12. An optical lens, wherein the number of the lenses having optical power is five, and the lenses are respectively a first lens, a second lens, a third lens, a fourth lens and a fifth lens, the first lens to the fifth lens are arranged in order from an object side to an image side along an optical axis,

it is characterized in that the preparation method is characterized in that,

the first lens, the third lens and the fifth lens each have a negative optical power;

the second lens and the fourth lens each have a positive optical power;

the third lens and the fourth lens are mutually glued to form a cemented lens; and

the total optical length TTL of the optical lens and the whole group of focal length values F of the optical lens meet the following conditions: TTL/F is less than or equal to 4.5;

13. An optical lens barrel according to claim 12, wherein the first lens element has a convex object-side surface and a concave image-side surface.

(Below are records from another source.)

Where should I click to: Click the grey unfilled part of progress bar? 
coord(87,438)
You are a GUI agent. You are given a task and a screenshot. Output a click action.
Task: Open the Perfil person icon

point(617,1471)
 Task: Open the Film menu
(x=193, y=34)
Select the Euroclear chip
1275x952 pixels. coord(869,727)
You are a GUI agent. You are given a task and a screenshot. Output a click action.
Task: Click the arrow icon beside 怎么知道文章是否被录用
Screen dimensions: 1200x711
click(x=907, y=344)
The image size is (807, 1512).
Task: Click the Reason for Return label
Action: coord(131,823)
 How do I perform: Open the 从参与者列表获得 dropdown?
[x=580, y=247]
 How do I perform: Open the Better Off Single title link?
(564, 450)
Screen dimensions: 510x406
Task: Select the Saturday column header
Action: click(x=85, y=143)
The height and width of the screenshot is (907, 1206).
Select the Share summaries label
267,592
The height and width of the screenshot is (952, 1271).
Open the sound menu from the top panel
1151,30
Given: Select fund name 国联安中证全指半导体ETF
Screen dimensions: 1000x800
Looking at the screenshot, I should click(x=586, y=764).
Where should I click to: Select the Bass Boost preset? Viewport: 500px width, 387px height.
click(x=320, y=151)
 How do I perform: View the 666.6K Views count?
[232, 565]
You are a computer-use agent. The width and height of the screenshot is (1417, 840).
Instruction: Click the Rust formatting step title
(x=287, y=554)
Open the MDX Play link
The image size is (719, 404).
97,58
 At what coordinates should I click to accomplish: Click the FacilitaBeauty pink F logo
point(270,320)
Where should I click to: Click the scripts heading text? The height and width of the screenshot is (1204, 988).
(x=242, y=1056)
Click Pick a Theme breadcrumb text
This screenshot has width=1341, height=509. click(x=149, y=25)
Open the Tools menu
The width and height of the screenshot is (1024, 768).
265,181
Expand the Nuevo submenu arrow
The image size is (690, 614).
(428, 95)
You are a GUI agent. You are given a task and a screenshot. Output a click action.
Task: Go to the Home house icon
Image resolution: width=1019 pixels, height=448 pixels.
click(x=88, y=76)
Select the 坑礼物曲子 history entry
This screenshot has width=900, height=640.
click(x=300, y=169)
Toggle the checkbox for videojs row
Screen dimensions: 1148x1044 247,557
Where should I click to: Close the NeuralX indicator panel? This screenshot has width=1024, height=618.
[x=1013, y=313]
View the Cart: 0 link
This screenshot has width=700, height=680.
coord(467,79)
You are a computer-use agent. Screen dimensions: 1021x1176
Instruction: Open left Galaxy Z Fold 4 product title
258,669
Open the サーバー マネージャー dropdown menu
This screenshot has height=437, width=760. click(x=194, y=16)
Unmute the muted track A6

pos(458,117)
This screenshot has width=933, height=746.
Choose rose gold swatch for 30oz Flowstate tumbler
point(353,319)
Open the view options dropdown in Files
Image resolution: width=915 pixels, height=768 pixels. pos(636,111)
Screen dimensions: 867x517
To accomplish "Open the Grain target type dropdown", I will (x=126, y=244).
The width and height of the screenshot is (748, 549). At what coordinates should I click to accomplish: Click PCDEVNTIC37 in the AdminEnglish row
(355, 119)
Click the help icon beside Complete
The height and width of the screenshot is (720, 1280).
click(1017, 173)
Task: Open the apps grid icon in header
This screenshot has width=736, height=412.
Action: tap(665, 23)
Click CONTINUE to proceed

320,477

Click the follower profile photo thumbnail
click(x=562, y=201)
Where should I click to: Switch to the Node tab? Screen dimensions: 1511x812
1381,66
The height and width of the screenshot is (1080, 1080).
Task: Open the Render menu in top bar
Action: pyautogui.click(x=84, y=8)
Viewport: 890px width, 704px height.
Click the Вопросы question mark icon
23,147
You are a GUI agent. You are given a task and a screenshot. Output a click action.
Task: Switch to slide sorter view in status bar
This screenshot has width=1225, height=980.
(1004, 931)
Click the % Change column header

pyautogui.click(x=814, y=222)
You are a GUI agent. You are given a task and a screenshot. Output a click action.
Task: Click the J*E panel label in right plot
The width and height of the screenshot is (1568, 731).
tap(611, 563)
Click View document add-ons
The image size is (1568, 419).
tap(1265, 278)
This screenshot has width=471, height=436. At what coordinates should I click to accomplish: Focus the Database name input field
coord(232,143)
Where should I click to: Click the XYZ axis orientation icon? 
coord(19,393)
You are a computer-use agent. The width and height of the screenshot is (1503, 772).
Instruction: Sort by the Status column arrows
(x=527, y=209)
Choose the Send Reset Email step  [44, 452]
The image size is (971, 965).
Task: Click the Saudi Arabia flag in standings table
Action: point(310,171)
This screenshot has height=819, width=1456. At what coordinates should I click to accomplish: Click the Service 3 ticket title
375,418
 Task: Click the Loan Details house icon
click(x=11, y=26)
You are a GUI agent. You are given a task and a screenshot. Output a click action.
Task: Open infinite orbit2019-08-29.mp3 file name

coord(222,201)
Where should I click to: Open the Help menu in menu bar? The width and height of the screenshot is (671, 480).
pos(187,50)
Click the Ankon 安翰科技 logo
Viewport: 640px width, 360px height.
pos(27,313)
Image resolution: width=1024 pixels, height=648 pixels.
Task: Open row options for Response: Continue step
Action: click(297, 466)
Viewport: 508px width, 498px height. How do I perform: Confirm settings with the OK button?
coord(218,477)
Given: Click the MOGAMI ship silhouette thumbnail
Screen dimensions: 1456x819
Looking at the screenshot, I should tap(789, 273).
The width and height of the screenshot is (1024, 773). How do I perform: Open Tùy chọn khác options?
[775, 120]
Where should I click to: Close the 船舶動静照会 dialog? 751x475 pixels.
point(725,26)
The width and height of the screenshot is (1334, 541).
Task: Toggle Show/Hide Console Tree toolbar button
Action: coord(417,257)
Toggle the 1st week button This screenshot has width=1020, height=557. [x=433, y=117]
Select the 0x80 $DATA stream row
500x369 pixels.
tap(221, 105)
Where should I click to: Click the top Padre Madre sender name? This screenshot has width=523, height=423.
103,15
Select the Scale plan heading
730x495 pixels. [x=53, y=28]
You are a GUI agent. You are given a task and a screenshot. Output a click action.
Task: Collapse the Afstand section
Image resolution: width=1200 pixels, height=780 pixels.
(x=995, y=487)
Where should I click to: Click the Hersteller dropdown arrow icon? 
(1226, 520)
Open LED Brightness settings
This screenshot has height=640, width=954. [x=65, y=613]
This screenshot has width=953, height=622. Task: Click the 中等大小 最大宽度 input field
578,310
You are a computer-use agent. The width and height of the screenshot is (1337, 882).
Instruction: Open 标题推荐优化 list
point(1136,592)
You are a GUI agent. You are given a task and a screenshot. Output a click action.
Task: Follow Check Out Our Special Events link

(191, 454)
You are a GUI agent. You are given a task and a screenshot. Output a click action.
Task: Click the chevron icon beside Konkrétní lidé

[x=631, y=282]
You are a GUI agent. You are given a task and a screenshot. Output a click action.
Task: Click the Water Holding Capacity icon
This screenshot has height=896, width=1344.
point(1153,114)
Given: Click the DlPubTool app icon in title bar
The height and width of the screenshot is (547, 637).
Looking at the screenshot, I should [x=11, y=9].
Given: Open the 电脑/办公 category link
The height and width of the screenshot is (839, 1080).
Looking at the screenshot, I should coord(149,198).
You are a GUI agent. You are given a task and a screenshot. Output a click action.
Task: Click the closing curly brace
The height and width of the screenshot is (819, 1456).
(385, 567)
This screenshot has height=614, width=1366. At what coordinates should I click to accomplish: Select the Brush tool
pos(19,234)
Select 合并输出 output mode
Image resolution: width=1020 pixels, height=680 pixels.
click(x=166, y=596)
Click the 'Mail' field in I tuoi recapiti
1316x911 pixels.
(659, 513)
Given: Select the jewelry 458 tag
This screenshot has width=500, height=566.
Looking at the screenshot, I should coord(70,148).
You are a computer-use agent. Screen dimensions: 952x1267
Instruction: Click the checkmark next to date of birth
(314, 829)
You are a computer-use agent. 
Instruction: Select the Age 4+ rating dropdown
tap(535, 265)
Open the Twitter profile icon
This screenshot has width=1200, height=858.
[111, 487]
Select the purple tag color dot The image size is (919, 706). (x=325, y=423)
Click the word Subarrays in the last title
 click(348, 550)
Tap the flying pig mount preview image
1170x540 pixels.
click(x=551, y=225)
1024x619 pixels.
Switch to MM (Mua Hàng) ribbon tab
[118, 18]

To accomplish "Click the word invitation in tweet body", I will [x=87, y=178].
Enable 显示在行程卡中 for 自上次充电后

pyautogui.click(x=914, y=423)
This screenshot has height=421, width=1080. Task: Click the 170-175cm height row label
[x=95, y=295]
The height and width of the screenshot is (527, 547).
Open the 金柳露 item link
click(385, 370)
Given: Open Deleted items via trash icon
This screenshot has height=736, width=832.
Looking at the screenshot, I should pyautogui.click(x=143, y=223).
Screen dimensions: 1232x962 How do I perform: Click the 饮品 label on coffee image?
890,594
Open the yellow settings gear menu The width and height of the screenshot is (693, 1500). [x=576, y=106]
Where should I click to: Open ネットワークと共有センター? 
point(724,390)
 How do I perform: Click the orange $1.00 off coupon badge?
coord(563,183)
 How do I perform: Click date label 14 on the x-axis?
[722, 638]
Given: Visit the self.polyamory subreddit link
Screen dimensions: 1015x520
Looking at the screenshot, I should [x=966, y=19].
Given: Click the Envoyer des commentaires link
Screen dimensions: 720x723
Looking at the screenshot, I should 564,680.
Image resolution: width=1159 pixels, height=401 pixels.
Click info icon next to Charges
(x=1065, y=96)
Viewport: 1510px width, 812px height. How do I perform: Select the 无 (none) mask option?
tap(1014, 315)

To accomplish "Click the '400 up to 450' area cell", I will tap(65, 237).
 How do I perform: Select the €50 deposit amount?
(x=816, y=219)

14. An optical lens barrel according to claim 12, wherein the object-side surface and the image-side surface of the second lens are convex.

15. An optical lens barrel according to claim 12, wherein the third lens element has a convex object-side surface and a concave image-side surface.

16. An optical lens barrel according to claim 12, wherein the object side surface of the third lens is a plane surface and the image side surface is a concave surface.

17. An optical lens barrel according to claim 12, wherein the object side surface and the image side surface of the third lens are both concave.

18. An optical lens barrel according to claim 12, wherein the object side surface and the image side surface of the fourth lens are convex.

19. An optical lens barrel according to claim 12, wherein the fifth lens element has a convex object-side surface and a concave image-side surface.

20. An optical lens barrel according to any one of claims 12 to 19, wherein the first lens, the third lens, the fourth lens and the fifth lens are aspherical mirror plates.

21. An optical lens barrel according to any one of claims 12 to 19, wherein the radius of curvature R1 of the object side surface of the first lens, the radius of curvature R2 of the image side surface of the first lens and the central thickness d1 of the first lens satisfy: R1/(R2+ d1) is more than or equal to 0.5 and less than or equal to 1.5.

22. An optical lens element according to any one of claims 12-19, characterized in that the focal length value F2 of the second lens element and the entire set of focal length values F of the optical lens element satisfy: F2/F is more than or equal to 0.5 and less than or equal to 1.8.

23. An optical lens element according to any of claims 12 to 19, characterized in that the refractive index Nd2 of the mirror plate of the second lens element satisfies Nd2 ≧ 1.6.

24. An optical lens as claimed in any one of claims 12 to 19, characterized in that the total set of focal length values F of the optical lens and the image height ImgH corresponding to the maximum half field angle of the optical lens satisfy: F/ImgH is more than or equal to 1.2.

25. An imaging apparatus comprising the optical lens of claim 1 or 12 and an imaging element for converting an optical image formed by the optical lens into an electric signal.